▸ **Problem to solve**: The output consists only of the lines from the one with "Viewport: 940px width, 788px height." through the end of the records, each printed exactly, and contains no pictures.

▸ **Records for the task**:
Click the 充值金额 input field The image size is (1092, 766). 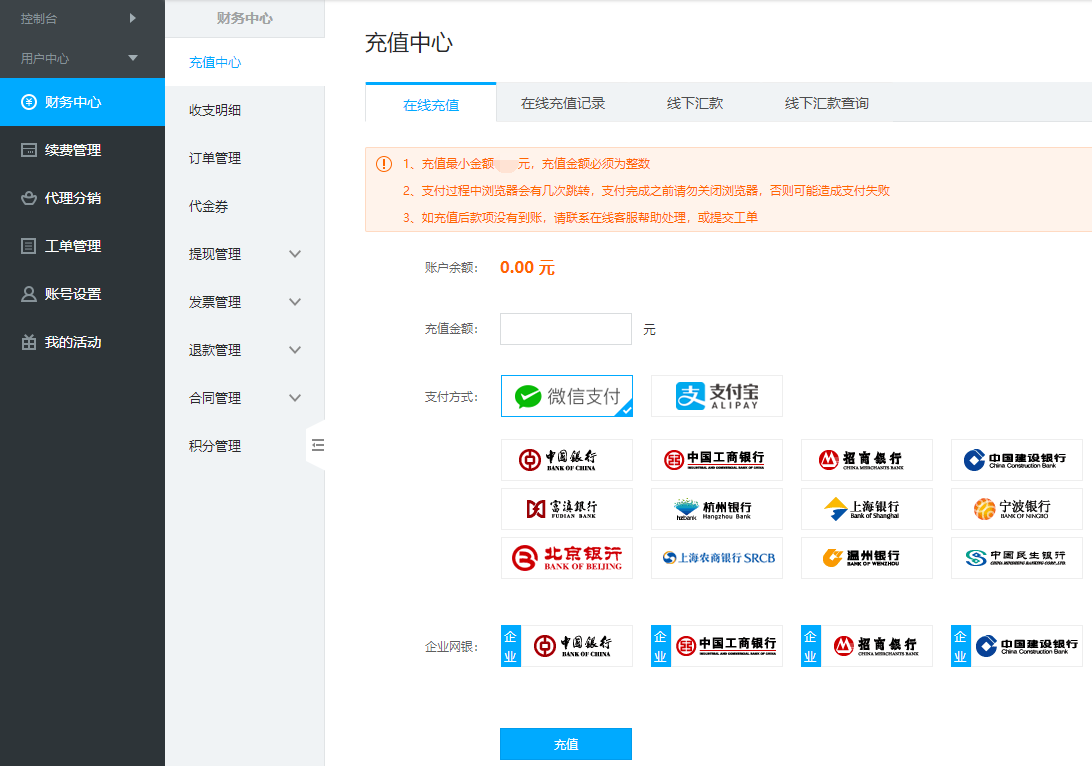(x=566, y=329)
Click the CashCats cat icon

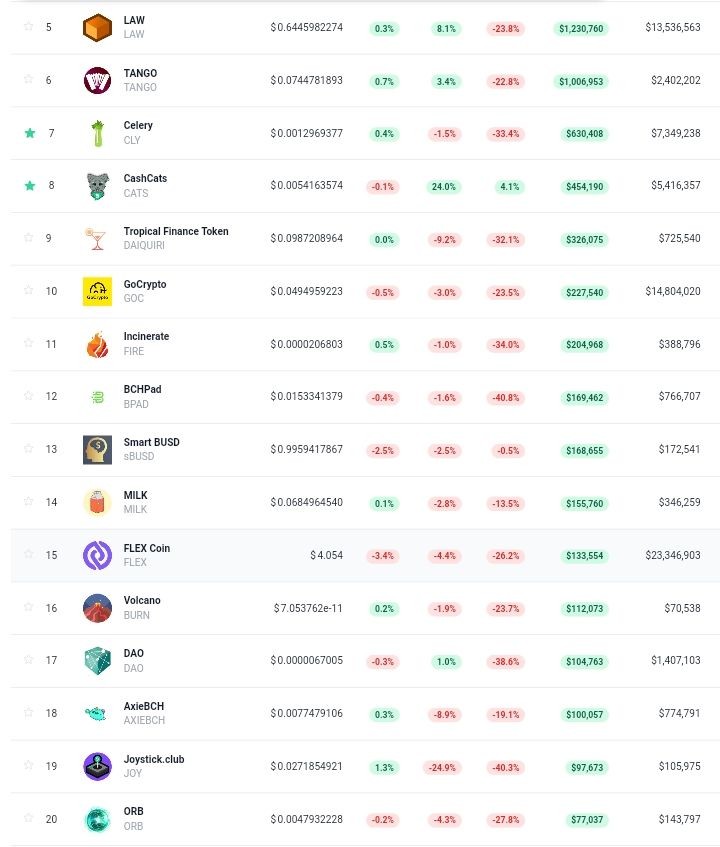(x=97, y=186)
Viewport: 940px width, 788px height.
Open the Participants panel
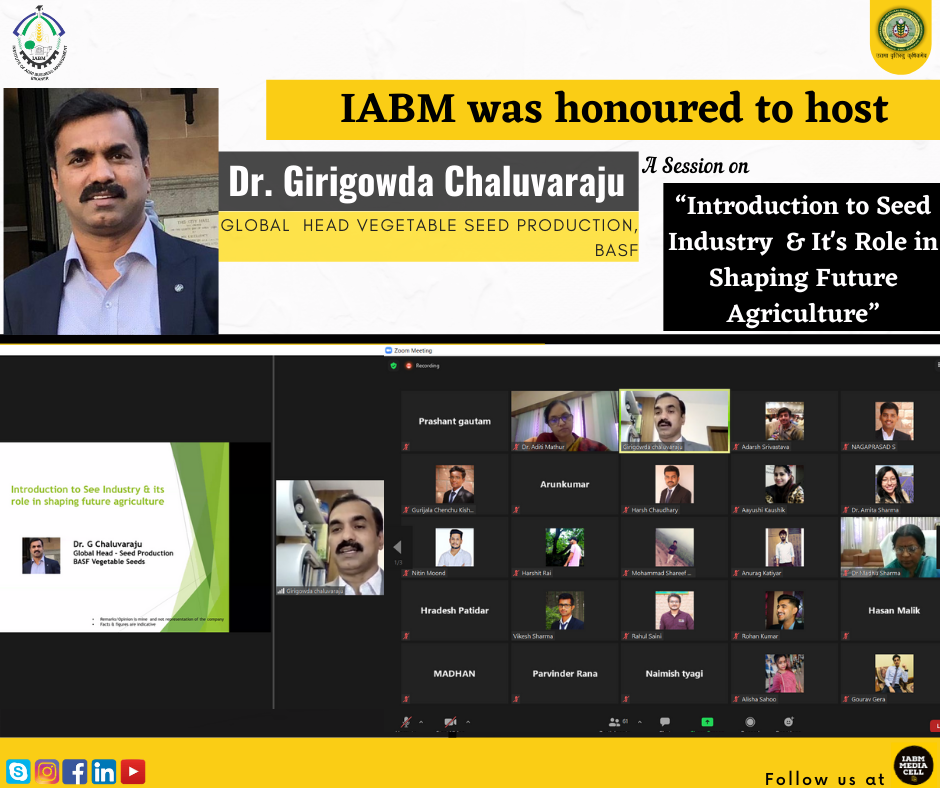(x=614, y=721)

▸ **Answer**:
Viewport: 940px width, 788px height.
Open the Participants panel
(x=614, y=721)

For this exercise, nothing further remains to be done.